======== The data

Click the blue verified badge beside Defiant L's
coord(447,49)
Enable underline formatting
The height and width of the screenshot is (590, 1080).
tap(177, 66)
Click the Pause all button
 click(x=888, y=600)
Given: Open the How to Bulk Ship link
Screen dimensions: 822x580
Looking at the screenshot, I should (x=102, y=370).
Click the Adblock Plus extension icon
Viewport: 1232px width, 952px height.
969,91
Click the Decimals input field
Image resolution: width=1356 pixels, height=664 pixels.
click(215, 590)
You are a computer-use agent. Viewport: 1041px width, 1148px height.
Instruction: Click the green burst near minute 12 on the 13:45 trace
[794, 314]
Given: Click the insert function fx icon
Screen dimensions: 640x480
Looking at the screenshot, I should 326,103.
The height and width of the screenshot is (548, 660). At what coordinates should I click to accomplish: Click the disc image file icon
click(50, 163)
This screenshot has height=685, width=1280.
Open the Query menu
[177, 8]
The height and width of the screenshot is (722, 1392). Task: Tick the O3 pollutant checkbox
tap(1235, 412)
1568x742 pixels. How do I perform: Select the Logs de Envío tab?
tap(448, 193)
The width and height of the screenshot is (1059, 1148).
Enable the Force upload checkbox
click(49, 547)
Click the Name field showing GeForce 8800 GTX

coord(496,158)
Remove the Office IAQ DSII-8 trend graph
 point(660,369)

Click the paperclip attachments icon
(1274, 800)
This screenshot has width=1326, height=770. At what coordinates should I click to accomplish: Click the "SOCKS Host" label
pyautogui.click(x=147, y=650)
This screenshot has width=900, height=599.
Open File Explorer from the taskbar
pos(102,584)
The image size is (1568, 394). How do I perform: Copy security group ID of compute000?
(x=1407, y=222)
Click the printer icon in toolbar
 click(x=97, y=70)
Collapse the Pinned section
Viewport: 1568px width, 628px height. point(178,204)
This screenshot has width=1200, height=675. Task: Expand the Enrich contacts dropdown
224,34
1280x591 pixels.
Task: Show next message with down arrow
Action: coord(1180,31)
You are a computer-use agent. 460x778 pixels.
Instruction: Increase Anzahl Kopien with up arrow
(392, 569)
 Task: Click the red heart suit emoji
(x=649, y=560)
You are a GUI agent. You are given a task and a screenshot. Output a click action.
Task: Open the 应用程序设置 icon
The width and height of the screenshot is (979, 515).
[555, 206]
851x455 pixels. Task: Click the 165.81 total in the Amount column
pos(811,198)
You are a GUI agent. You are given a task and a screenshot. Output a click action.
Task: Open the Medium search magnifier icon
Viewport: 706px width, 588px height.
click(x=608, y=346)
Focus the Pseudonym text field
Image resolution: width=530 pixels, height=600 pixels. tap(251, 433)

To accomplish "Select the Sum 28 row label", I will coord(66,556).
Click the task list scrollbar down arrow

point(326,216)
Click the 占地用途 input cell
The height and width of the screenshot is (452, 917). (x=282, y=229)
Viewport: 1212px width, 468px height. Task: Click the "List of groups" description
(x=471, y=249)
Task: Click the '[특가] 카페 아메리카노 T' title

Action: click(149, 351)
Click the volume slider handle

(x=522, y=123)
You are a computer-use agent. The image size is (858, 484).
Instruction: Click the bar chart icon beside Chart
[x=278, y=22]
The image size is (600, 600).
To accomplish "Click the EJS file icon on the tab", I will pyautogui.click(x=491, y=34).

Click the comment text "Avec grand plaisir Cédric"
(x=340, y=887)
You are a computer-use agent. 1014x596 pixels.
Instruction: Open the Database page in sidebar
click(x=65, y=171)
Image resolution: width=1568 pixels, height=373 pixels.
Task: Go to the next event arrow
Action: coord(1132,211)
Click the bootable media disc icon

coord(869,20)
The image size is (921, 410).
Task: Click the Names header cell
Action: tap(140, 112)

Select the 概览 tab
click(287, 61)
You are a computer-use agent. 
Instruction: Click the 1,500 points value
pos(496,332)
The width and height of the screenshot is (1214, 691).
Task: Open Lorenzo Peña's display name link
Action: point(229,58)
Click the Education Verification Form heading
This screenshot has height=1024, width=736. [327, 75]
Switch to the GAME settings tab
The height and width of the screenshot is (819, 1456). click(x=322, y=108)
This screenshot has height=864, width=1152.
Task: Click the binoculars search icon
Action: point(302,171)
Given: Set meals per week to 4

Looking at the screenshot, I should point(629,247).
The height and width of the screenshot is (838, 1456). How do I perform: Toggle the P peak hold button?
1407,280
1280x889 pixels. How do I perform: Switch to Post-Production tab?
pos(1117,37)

================

**Assignment**
Would you output, from the records above, exactly the run of lines that starts at the line containing "This screenshot has width=1200, height=675." and ends at the line containing "Task: Open the 应用程序设置 icon", and only that run?

**Completed exercise**
This screenshot has width=1200, height=675. Task: Expand the Enrich contacts dropdown
224,34
1280x591 pixels.
Task: Show next message with down arrow
Action: coord(1180,31)
You are a computer-use agent. 460x778 pixels.
Instruction: Increase Anzahl Kopien with up arrow
(392, 569)
 Task: Click the red heart suit emoji
(x=649, y=560)
You are a GUI agent. You are given a task and a screenshot. Output a click action.
Task: Open the 应用程序设置 icon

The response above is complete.